The 10% early distribution penalty does not apply to Roth conversions. It’s not clear whether the taxpayer converted 80% of the distribution or came up with the funds out-of-pocket to make up the 20% withheld and convert the whole thing. If the taxpayer only converted 80%, then he would owe the 10% penalty on the 20% withheld. The 401(k) plan would report the distribution on a 2021 Form 1099-R, and the taxpayer would be taxed/penalized on the distribution in 2021 (even if the conversion is delayed until 2022). The IRA custodian would report the conversion on a 2022 Form 5498.

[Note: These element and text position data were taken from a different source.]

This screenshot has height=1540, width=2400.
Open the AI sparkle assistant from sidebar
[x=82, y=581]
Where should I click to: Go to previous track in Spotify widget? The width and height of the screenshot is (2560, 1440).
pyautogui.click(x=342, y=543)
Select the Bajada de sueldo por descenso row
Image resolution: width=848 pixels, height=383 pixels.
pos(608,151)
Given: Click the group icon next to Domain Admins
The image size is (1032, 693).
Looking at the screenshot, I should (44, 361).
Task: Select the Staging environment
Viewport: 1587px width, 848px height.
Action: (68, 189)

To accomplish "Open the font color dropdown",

I have done a lot of research on this and one’s head can spin as you read the different articles. Hoping you can clear up these two questions.
The Situation: Our 98-year-old mother passed in May, 2022. She had both a Roth IRA and a traditional IRA, and we (her children) were the primary beneficiaries of both IRAs. She passed before taking her 2022 traditional IRA RMD. The broker created inherited Roth and traditional IRAs for us and, during the process, sent us each a check that totaled Mom’s 2022 RMD amount so that her 2022 year-of-death RMD was satisfied.
On our inherited traditional IRAs, we understand that based on February 2022 IRS guidance we need to take annual RMDs from those accounts over 10 years and have the inherited traditional IRAs emptied by the end of the 10th year. With Mom’s 2022 RMD already having been satisfied, is our first RMD year 2022 or 2023? Our understanding is that there are no annual RMDs on our inherited Roth IRAs, but that we must have emptied them by the end of the 10th year. Is our understanding correct?
Thanks for fielding everyone’s questions and sharing your answers. It is a great service!
Appreciate the compliment, and sorry for your loss. These rules are complicated, but you have a good grasp of them. Since Mom died after her RMD required beginning date, the inherited traditional IRAs must be emptied by 12/31/32, and annual RMDs (based on the beneficiary’s single life expectancy) must be taken starting in 2023. The rules are different for the inherited Roth IRAs. Those accounts also must be emptied by 12/31/32, but annual RMDs are not required during the 10-year period because Roth IRA owners are always considered to have died before their required beginning date.